● Aim of the task: Which lines mention "scrollbar"? Show each one from the listing.

● Exercise inputs:
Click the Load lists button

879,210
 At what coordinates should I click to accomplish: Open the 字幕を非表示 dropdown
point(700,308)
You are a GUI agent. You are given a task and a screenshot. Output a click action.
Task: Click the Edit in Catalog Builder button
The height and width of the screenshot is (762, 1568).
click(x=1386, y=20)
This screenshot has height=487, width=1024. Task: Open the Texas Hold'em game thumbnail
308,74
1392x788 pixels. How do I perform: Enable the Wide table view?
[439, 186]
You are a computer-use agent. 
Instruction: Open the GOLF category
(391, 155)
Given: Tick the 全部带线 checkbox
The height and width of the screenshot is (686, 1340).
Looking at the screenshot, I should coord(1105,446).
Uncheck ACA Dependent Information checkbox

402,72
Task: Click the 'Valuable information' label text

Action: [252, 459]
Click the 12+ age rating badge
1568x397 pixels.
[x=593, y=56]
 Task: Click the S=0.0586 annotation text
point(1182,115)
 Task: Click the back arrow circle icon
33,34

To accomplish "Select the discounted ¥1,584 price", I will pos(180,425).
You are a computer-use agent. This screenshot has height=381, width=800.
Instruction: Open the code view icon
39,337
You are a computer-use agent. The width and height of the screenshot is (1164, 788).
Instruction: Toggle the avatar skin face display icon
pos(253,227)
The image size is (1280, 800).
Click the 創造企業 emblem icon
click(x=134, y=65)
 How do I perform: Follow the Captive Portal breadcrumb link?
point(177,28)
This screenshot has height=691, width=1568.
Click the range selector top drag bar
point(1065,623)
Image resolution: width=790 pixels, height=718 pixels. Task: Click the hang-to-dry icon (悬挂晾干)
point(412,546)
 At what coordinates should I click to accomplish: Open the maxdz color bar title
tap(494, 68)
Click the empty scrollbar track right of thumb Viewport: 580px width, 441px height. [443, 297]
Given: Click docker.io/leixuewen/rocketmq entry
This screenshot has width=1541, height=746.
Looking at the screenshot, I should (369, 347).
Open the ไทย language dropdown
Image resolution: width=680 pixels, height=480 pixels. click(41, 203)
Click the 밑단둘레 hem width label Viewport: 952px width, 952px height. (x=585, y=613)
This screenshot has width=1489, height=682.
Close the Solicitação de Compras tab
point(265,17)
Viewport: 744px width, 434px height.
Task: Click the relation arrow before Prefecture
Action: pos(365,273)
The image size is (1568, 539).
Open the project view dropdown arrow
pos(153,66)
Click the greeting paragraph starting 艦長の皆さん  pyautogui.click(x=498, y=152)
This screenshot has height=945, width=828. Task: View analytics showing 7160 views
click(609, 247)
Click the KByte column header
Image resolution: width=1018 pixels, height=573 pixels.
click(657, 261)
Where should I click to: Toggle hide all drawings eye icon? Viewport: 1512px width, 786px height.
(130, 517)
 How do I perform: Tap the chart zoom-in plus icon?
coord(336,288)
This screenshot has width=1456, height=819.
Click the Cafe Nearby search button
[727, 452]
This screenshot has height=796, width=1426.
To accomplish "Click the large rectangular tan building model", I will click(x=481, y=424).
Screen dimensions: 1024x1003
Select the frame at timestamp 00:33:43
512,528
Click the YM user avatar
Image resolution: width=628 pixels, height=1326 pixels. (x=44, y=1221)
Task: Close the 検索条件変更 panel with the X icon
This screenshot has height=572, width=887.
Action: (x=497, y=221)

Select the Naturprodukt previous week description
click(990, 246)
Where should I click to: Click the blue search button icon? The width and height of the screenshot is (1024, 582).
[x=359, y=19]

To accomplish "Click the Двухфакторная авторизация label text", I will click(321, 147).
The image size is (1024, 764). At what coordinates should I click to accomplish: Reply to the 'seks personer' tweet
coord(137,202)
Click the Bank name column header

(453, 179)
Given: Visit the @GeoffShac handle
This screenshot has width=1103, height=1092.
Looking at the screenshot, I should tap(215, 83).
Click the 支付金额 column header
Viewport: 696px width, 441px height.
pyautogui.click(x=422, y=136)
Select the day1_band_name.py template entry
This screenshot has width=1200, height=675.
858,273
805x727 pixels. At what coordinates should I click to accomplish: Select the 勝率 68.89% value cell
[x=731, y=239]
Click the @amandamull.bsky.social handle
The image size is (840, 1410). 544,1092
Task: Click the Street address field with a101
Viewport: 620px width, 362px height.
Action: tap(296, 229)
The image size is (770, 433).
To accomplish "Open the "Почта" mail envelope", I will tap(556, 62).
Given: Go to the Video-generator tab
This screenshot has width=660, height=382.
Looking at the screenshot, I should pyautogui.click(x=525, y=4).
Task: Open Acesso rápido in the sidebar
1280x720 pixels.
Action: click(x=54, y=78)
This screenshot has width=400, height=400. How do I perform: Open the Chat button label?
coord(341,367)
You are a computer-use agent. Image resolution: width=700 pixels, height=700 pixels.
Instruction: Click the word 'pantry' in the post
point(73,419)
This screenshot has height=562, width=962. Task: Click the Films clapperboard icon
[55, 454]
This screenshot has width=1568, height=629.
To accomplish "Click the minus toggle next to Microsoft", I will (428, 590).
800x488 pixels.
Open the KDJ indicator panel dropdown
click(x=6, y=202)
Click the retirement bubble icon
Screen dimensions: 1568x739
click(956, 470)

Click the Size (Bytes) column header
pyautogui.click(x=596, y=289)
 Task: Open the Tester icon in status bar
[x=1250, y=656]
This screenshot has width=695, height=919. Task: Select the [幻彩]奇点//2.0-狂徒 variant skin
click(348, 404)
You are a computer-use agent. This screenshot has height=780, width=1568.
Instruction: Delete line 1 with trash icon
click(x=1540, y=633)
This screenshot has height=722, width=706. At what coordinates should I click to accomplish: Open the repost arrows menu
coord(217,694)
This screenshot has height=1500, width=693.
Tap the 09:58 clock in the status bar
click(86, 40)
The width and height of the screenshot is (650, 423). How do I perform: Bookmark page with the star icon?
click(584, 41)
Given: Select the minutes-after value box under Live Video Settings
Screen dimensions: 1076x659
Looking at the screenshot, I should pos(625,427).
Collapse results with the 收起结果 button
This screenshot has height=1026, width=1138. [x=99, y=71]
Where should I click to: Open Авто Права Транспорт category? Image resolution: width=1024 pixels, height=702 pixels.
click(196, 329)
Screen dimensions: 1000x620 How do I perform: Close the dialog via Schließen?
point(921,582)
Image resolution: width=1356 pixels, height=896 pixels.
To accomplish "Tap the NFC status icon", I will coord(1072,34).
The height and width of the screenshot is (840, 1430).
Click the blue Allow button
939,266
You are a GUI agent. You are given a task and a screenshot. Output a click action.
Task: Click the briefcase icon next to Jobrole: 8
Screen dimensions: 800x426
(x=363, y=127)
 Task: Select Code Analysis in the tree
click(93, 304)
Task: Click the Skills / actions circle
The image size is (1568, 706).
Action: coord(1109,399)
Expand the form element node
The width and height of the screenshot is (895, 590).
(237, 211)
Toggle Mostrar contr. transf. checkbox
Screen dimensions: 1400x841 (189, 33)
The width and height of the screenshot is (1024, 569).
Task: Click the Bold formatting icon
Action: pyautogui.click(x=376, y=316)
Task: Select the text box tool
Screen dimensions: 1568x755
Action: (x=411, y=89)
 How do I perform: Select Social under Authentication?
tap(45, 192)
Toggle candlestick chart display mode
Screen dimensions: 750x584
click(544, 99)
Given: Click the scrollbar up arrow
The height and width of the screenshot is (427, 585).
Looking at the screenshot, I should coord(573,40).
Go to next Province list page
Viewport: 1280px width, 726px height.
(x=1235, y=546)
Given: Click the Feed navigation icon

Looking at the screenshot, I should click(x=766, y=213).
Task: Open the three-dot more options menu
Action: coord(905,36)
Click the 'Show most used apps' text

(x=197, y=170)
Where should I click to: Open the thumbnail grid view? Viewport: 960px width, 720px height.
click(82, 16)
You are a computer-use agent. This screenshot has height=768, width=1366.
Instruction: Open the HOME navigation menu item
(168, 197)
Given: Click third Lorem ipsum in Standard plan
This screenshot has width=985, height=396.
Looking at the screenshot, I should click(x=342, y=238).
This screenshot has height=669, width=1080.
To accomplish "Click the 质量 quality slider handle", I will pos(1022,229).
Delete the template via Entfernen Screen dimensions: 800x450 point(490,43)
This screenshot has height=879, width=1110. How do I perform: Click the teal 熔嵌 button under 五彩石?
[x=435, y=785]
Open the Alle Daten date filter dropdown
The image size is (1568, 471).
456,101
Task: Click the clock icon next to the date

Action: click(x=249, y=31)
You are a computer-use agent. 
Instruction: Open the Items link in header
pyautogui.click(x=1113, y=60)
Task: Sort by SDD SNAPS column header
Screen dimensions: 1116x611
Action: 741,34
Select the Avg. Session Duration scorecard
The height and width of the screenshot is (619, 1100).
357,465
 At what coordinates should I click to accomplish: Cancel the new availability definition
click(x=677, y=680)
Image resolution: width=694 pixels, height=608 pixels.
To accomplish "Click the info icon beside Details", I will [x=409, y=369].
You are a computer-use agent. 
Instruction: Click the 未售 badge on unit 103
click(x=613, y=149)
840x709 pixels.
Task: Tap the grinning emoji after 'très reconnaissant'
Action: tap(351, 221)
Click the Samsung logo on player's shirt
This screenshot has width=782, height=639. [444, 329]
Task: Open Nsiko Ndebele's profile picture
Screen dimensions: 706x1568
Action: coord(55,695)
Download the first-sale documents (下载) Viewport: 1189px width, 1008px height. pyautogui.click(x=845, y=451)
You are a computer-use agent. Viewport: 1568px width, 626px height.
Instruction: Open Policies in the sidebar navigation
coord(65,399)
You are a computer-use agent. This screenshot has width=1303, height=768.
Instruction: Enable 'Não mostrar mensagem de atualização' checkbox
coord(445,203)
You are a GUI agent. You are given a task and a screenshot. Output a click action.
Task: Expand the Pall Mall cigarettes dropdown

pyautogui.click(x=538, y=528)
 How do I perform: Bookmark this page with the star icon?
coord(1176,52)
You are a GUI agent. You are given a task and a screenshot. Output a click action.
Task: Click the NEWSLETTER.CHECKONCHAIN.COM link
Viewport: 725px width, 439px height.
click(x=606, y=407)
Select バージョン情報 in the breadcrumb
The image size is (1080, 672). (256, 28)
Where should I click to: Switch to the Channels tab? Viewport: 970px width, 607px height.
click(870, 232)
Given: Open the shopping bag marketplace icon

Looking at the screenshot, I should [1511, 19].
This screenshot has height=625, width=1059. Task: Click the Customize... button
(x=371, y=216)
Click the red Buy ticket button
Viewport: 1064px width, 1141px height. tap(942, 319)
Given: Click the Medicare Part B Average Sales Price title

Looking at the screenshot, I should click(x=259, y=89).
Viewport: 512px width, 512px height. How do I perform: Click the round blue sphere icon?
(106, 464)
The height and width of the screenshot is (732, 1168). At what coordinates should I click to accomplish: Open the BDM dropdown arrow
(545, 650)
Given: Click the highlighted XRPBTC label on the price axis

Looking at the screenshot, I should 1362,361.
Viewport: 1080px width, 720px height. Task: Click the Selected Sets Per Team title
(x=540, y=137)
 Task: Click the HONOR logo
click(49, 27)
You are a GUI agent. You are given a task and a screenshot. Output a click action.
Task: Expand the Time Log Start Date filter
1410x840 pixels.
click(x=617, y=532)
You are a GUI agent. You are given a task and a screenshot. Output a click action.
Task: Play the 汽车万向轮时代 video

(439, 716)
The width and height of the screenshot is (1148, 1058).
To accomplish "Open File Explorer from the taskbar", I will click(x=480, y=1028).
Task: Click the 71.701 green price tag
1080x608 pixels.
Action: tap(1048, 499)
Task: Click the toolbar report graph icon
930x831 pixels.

● Solution for this problem:
Click the empty scrollbar track right of thumb Viewport: 580px width, 441px height. [443, 297]
Given: Click the scrollbar up arrow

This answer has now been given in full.